# On sugar water...



## devdog108 (May 7, 2009)

no, its by weight. 1 lb of suger to 1 lb of water....


----------



## Hambone (Mar 17, 2008)

You can do it either way. Equal cups or equal weight.


----------



## ccar2000 (Aug 9, 2009)

I was trying to figure it out on the internet. According to Yahoo 2 cups of water is one pound.

So a four pound sack of sugar should mix with eight cups of water to make 1:1 syrup.

What do you think about 20oz/day consumption? Both hives doing the same. They are drawing comb on the two frames right next to the starter nuc.


----------



## Hambone (Mar 17, 2008)

> So a four pound sack of sugar should mix with eight cups of water to make 1:1 syrup.


Correct.

20oz is not much. How are you feeding them (style of feeder) Are you only giving them 20oz a day? Are these new nucs? Not sure about your area of Cali, but if you are in the southern area where the drought is you should bee feeding as much as they will take and be feeding them pollen patties too.


----------



## ccar2000 (Aug 9, 2009)

I am using boardman feeders with a quart jar on each. I change them daily so I can track the usage.

# Rows
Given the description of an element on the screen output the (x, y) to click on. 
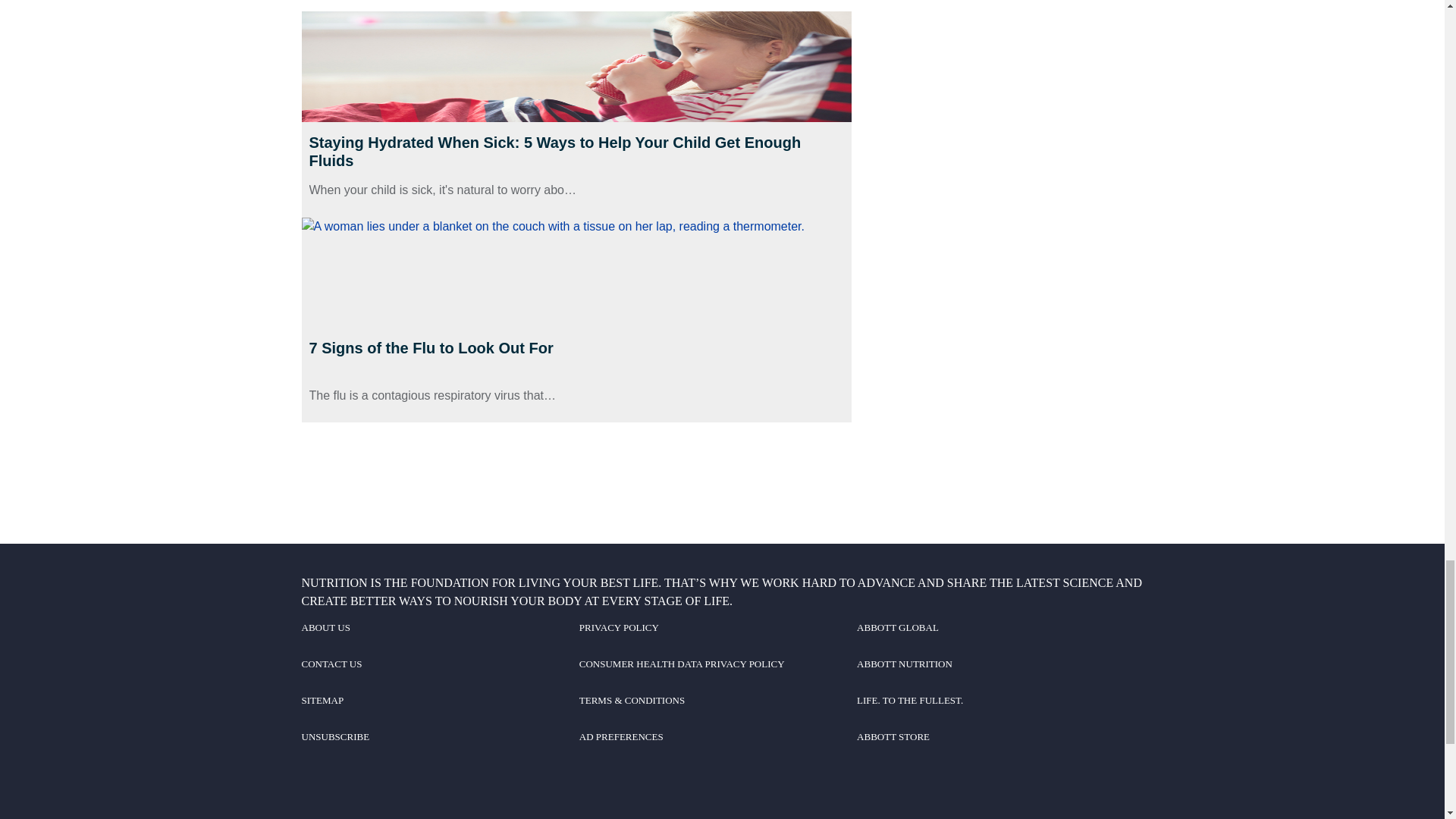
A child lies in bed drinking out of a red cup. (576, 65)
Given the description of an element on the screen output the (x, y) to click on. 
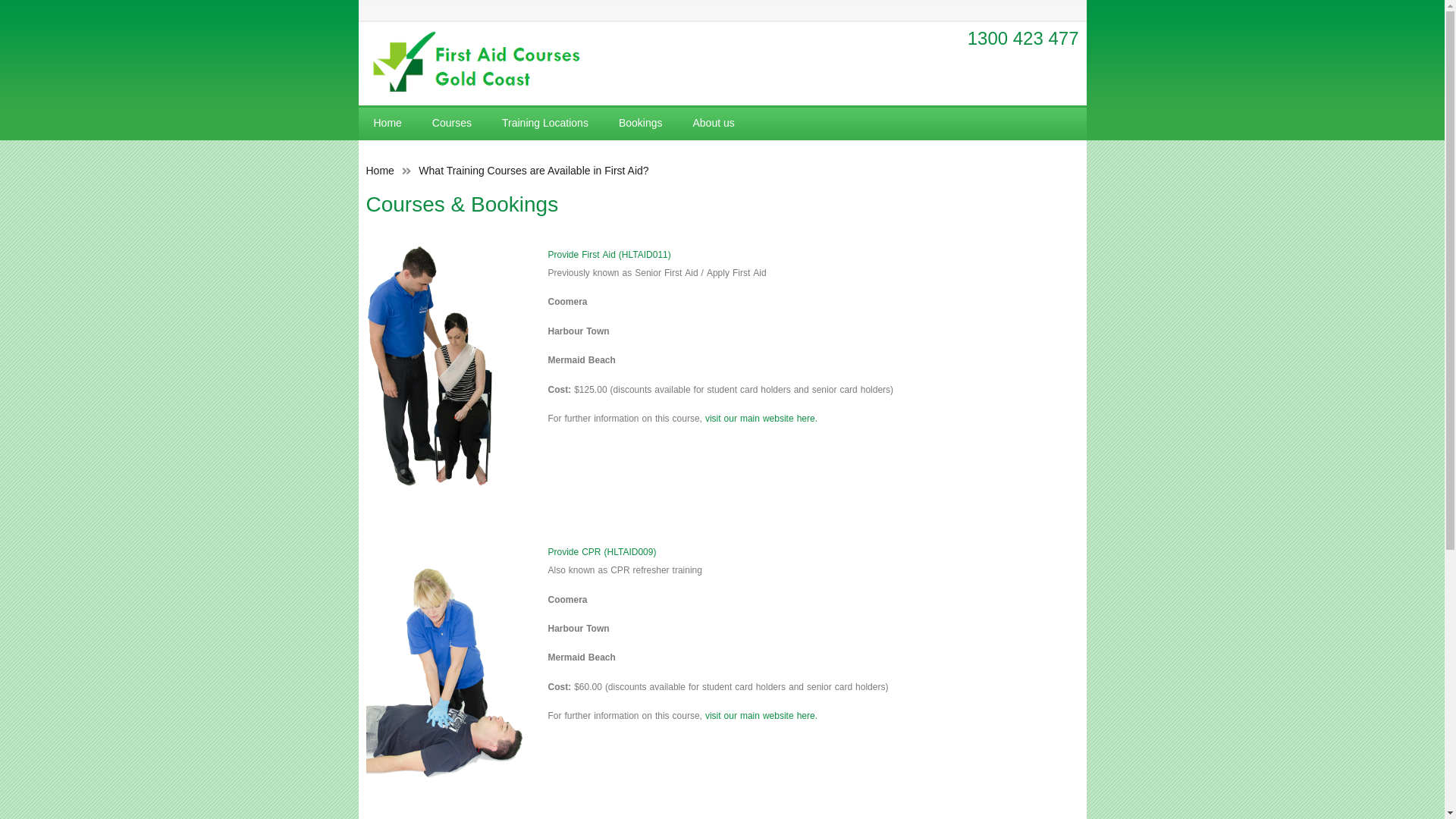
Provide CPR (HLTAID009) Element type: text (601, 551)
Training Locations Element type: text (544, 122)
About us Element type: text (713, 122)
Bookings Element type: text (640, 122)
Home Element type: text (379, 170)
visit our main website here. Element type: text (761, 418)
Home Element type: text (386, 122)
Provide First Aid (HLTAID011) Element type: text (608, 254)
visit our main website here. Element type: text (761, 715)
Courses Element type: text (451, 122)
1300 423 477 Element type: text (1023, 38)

# Problem details
Please copy out the stretch of the sugar water thread from "20oz is not" through "pollen patties too.".

# Response for this exercise
20oz is not much. How are you feeding them (style of feeder) Are you only giving them 20oz a day? Are these new nucs? Not sure about your area of Cali, but if you are in the southern area where the drought is you should bee feeding as much as they will take and be feeding them pollen patties too.